The Pillars of Sand - Mark T. Barnes

The Pillars of Sand is a fitting ending to the Echoes of Empire fantasy series.  It is filled with intense action, revelations of ancient secrets, and the continued development of one of the most interesting and fully developed fantasy worlds on the shelves today.  If you are a fantasy aficionado who adores world building, voluminous lore and ancient history, then you will be hooked on Echoes of Empire from the first chapter of book one, and very quickly, Mark T. Barnes will become one of your must read authors. 


As for the story in Pillars, it continues to explore the political and social upheaval of the Shrianese Federation, as Corajidin leads his land down a road to recover its ancient greatness at any price.  Standing against him are his own daughter Mari, warrior-poet of renown, and Dragon-Eyed Indris.  These two are now lovers but have been torn apart by circumstances and are forced to walk different roads – even though those roads are not theirs by choice and might not lead them back together.  And as these three people’s story progress, the very future of Shrian and the world itself begin to subtly take shape before a reader’s eyes.

The hero of this tale is, without a doubt, Indris.  He is the mysterious sorcerer, whose power is only rivaled by his absolute dedication to not acquiring too much of it.  For Indris has learned wisdom during his troubled life, and that wisdom teaches him too much power leads one to become addicted to it, wanting more and more until eventually you are the tyrant that you once abhorred.  A fate that Indris realizes he is not immune from.  So while he is forced by circumstances to travel down paths to acquire power, Indris fears to embrace it, ever struggling to find the correct balance between what he must have to save his nation and what other people are trying to force him to take in order to fulfill their own selfish and mysterious designs.


Standing directly opposite the decency of Indris Dragon-Eyed is the vile evilness as represented by Corajidin.  Throughout the series, Mr. Barnes has showed this powerful ruler slipping into insanity, forging pacts with evil beyond his conception, and doing horrid deeds to fulfill his destiny and bring greatness to his people.  However, Corajidin has also become a three dimensional character, waxing sentimental about his love for family one minute before committing his next horrendous act the next.  Few villains in fantasy have as many well intentioned reasons for their actions as Corajidin, and fewer still have as well developed humanity as he does.  And Mr. Barnes does an excellent job of not just telling his readers this but showing them, as Corajidin casts aside his own honor to save his son, is willing to pay any price to aid his wife, and then looks the other way to help aid his beloved daughter Mari.  When coupled with the revelation that Corajidin’s descent into insanity was not an accident, I found myself almost feeling sorry for this villain, wishing that fate had allowed Corajidin to be the decent person that he could have been in a different life.
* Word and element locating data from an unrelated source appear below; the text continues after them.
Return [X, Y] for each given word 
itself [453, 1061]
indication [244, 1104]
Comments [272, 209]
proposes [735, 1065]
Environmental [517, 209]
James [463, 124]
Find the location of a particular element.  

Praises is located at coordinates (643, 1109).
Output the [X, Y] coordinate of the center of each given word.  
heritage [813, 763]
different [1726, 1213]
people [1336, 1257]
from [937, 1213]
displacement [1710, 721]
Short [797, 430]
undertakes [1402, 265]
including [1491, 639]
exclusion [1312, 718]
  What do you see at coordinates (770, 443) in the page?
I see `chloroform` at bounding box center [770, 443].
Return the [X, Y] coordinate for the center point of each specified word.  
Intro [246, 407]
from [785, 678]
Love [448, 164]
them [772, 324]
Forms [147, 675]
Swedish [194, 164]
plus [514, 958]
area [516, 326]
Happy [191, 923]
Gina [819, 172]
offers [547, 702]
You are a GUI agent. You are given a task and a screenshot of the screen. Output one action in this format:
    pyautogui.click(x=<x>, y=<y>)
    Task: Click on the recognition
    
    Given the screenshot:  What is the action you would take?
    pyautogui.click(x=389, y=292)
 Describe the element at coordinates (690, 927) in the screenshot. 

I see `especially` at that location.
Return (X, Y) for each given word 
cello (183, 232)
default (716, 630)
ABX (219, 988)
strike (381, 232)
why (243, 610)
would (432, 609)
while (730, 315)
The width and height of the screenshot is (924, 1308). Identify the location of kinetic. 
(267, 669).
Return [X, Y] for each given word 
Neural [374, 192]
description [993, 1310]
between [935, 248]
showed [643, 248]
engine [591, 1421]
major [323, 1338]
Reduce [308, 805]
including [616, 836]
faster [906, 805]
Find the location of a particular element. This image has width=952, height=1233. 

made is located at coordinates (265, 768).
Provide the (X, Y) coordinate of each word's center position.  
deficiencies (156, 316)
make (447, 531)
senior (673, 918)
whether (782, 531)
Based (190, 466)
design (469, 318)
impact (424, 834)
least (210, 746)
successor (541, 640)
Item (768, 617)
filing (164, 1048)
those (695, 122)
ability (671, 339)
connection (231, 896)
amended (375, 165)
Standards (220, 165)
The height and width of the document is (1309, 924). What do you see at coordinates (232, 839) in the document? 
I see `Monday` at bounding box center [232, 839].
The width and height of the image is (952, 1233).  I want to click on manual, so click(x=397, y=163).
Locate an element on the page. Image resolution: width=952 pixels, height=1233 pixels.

As for Corajidin’s beloved daughter, Mari, she starts out this book by reaching her full potential as a kick-ass character.  Throughout the series, Mari has fallen in love with Indris, tried to juggle both her personal convictions and her devotion to her family, and attempted to find a way to save her father and brother from their ambitions and sever their pacts with evil beings, but in this book, her circumstances have finally forced her to accept the fact that she is a woman on her own.  Her family has abandoned her.  Indris has been taken from her.  She is a woman confined to the camp of her enemies, and only she can save herself.  So Mari must forge her own destiny; a destiny which she has determined is to stop her family and its shadowy allies from destroying Shrian, no matter the cost!  So while her love for Indris remains and her desire to find him again is still paramount, it is past time that she assumed the mantle of true warrior-poet!


Before I read The Pillars of Sand, I was desperate to discover what happened next in Mr. Barnes intriguing trilogy, and this story did not let me down.  It roared out the gate at full speed, delivering twists and turns that I had not expected.  At the halfway point, I could hardly put my e-reader down for fear of missing something.  Unfortunately, around the halfway point, the story slowed down considerably.  The plot continued to progress, but the pace began to crawl somewhat.  Thankfully, the mid-book swoon did not continue for long, for soon Indris, Mari, and Corajidin’s stories converged and merged into a satisfactory ending that tied up many of the loose ends in this trilogy and surprised me in many ways.  (Okay, some of it was surprising and some of it wasn’t.) However, what this ending did a spectacular job of doing was setting up the next series of books about Indris and Mari.  I mean, Mr. Barnes is already working on the sequel, right?


So if you love epic fantasy and have not tried out this series, you need to pick up The Garden of Stones and give Echoes of Empire a try, because this is a series that is only going to get better and better as Mr. Barnes expands upon it.


I received this book from Netgalley and the publisher in exchange for a fair and honest review.  I’d like to thank both of them for allowing me to receive this review copy and inform everyone that the review you have read is my opinion alone.